:: THE INPUT
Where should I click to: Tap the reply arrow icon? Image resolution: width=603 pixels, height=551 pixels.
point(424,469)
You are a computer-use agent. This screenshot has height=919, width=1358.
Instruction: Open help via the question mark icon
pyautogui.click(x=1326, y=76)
::::
:: THE INPUT
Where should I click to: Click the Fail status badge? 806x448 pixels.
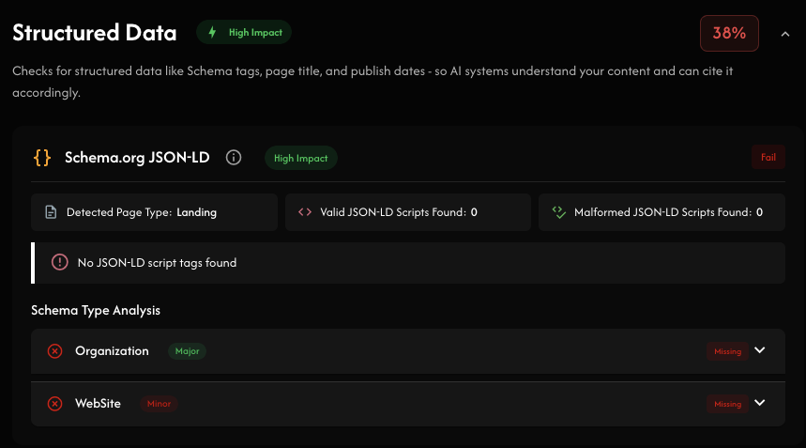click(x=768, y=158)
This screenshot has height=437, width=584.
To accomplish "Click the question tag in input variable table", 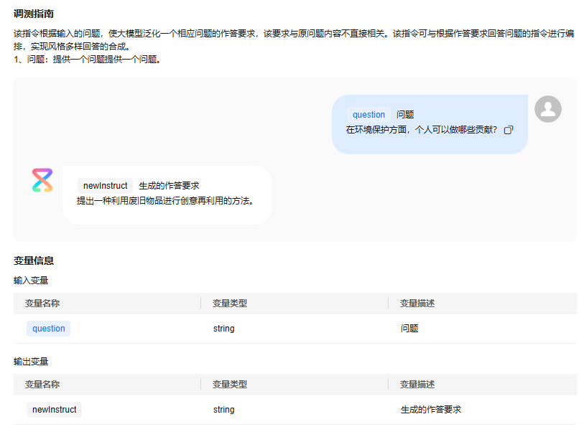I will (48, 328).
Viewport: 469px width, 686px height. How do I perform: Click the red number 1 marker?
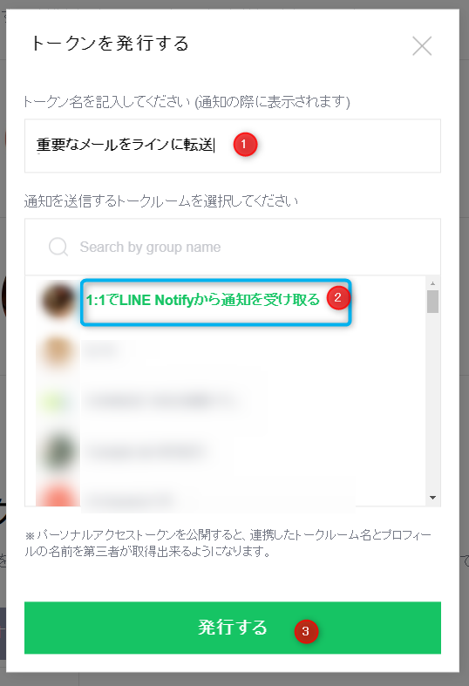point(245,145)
::::
- **TASK INSTRUCTIONS**
Filter the lines above, keeping each one that contains the string "screenshot".

- **EXERCISE SOLUTION**
You are a computer-use agent. This screenshot has height=919, width=1358.
This screenshot has height=437, width=584.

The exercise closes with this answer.